(Beginning of INPUT)

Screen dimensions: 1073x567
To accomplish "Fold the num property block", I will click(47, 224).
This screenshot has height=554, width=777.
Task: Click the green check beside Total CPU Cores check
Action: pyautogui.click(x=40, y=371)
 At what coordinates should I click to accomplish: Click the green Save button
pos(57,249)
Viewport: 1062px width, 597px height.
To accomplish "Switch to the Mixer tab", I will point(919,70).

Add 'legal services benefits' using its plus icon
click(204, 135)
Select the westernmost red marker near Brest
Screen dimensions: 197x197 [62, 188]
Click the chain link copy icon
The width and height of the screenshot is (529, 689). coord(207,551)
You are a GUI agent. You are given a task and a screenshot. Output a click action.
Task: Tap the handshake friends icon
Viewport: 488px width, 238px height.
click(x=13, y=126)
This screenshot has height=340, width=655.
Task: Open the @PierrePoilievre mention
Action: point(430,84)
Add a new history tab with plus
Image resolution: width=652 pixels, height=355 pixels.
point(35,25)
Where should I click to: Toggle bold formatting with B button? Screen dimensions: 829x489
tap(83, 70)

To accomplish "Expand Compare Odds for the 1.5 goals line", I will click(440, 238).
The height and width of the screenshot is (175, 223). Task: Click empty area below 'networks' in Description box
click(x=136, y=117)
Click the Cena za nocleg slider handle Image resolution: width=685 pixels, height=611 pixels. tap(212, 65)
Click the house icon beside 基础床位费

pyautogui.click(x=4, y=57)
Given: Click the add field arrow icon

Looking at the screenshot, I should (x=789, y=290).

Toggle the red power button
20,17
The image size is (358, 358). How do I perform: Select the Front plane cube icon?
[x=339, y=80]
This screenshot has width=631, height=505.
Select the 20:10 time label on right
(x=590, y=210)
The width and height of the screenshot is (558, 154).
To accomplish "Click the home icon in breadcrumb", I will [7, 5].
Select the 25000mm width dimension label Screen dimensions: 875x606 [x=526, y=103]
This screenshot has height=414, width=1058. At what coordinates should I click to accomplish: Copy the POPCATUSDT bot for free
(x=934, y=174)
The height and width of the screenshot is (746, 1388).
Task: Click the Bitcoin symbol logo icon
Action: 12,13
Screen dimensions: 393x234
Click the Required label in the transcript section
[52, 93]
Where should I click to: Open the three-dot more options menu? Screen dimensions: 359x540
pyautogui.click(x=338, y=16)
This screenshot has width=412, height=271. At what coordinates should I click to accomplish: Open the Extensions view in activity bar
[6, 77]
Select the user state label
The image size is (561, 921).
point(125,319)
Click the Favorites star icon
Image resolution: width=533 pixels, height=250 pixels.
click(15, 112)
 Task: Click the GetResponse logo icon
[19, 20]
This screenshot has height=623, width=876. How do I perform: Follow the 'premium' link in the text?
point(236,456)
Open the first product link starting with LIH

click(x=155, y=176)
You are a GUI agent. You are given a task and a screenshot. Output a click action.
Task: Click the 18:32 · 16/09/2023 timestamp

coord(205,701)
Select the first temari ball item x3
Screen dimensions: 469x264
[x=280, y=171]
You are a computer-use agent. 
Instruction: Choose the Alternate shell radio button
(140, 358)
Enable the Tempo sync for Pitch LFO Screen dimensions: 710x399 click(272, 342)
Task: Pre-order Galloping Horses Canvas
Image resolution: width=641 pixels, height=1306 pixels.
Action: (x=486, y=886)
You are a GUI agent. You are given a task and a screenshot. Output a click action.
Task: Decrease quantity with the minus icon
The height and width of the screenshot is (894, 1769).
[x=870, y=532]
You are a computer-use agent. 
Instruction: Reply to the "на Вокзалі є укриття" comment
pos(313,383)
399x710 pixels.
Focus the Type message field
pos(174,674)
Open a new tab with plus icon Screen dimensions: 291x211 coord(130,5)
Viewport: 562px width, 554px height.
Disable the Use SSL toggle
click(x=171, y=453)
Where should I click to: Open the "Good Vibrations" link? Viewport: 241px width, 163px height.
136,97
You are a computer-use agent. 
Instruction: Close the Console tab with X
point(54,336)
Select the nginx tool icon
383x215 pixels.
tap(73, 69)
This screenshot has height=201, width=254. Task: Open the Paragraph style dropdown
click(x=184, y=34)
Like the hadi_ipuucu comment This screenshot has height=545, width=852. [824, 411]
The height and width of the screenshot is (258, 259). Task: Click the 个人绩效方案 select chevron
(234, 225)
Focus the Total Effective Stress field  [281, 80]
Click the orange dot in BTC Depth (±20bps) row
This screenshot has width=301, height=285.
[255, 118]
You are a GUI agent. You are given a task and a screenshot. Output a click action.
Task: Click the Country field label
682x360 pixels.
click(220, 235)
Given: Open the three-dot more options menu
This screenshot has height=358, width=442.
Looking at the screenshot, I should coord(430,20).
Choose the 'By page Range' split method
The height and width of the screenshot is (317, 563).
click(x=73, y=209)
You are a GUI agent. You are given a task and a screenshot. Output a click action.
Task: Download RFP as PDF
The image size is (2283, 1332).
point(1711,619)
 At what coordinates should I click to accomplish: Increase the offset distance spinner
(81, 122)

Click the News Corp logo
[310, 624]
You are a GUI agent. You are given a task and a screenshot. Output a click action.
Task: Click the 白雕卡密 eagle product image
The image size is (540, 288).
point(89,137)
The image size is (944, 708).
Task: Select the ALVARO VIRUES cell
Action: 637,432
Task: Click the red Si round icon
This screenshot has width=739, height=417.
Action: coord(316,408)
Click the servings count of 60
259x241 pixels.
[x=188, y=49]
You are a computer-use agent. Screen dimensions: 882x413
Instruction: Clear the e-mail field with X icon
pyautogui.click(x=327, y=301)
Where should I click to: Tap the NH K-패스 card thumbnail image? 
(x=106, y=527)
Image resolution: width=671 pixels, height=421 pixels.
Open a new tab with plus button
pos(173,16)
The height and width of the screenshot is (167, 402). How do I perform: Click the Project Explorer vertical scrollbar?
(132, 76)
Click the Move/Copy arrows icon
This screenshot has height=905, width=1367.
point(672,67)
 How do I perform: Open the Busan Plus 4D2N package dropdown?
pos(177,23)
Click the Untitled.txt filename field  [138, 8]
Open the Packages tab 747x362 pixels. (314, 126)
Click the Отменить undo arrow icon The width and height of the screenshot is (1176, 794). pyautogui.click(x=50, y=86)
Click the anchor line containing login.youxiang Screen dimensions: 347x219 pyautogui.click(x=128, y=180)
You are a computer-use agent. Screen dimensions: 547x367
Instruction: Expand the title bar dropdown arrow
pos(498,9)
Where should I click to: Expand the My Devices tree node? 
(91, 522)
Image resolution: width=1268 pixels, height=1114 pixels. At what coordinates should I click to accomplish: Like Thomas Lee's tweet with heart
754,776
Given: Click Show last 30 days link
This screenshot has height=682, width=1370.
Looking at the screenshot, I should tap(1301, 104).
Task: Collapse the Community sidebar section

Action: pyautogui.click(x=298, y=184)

(End of INPUT)

# [PROBLEM REQUIREMENTS]
Look above for the line holding "Task: Click the Country field label" and the line holding "Image resolution: width=671", then output exactly those two lines and every line between them, nothing more.

# [RESPONSE TO THIS EXERCISE]
Task: Click the Country field label
682x360 pixels.
click(220, 235)
Given: Open the three-dot more options menu
This screenshot has height=358, width=442.
Looking at the screenshot, I should coord(430,20).
Choose the 'By page Range' split method
The height and width of the screenshot is (317, 563).
click(x=73, y=209)
You are a GUI agent. You are given a task and a screenshot. Output a click action.
Task: Download RFP as PDF
The image size is (2283, 1332).
point(1711,619)
 At what coordinates should I click to accomplish: Increase the offset distance spinner
(81, 122)

Click the News Corp logo
[310, 624]
You are a GUI agent. You are given a task and a screenshot. Output a click action.
Task: Click the 白雕卡密 eagle product image
The image size is (540, 288).
point(89,137)
The image size is (944, 708).
Task: Select the ALVARO VIRUES cell
Action: 637,432
Task: Click the red Si round icon
This screenshot has width=739, height=417.
Action: coord(316,408)
Click the servings count of 60
259x241 pixels.
[x=188, y=49]
You are a computer-use agent. Screen dimensions: 882x413
Instruction: Clear the e-mail field with X icon
pyautogui.click(x=327, y=301)
Where should I click to: Tap the NH K-패스 card thumbnail image? 
(x=106, y=527)
Image resolution: width=671 pixels, height=421 pixels.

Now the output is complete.